Preliminarmente va disposta la riunione dei ricorsi ai sensi dell’art. 335 c.p.c.. Osserva la Corte che i motivi di entrambi i ricorsi presentano profili di inammissibilità e di infondatezza che non possono che determinarne il rigetto. Anzitutto, per quel che concerne il ricorso principale si evidenzia che i relativi motivi sono inammissibili, sia per la non corretta formulazione dei relativi quesiti, sia perchè attraverso gli stessi si tenta una rivisitazione delle risultanze processuali non ammissibile nella presente sede di legittimità, sia perchè si tratta di questioni dedotte per la prima volta.

Invero, il quesito formulato a conclusione del primo motivo di doglianza, vale a dire quello che verte sulla lamentata mancata disamina della portata dell’art. 20 dello Statuto dell’Associazione ai fini dell’accertamento della responsabilità solidale del F., oltre a riflettere una questione nuova, è inconferente rispetto alla "ratio decidendi" dell’impugnata sentenza. Questa è, infatti, incentrata sulla rilevata mancanza, alla luce di quanto chiarito dalla Corte di Cassazione nella fase rescindente del giudizio, della prova dell’effettivo svolgimento di una attività negoziale svolta da F.U. nei rapporti col P. in riferimento al periodo successivo al 15/1/83, tale da farlo ritenere coobbligato in solido con l’Associazione per le obbligazioni da questa assunte.

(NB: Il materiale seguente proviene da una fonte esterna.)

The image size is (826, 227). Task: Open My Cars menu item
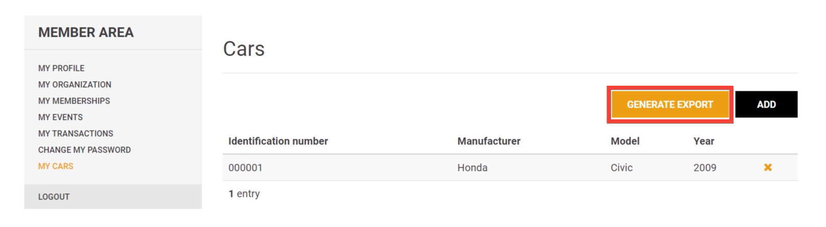[x=56, y=166]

Risulta, altresì, violato il principio di autosufficienza del ricorso in cassazione in quanto era preciso onere del ricorrente indicare quando e come le circostanze di fatto e di diritto, ora esposte, erano state evidenziate ed allegate agli atti del giudizio.

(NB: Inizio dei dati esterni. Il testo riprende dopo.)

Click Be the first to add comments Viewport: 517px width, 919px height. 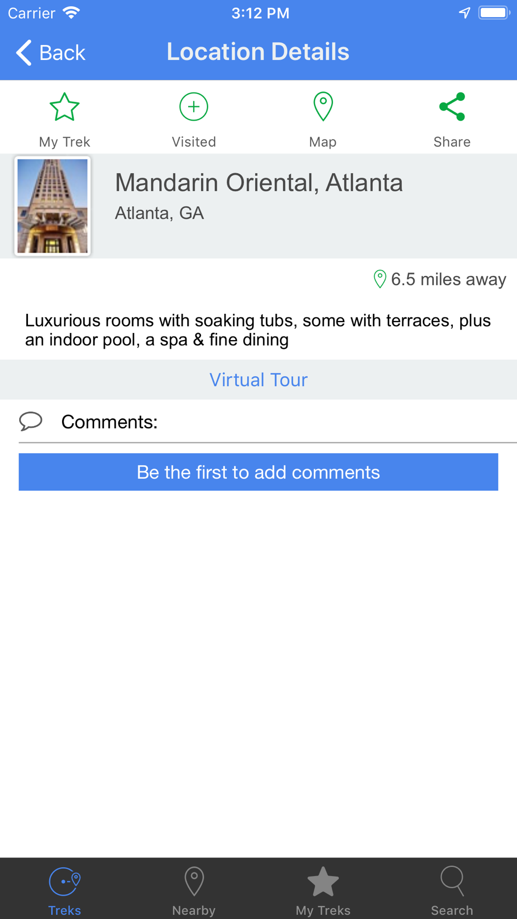coord(259,472)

Quanto al secondo motivo, diretto a dimostrare che il F. svolgeva attività negoziale per conto dell’Associazione nei confronti del P., vi è semplicemente da rilevare che lo stesso si compendia in una inammissibile rivisitazione delle risultanze istruttorie, adeguatamente vagliate dalla Corte di merito, che non è consentita in questa sede.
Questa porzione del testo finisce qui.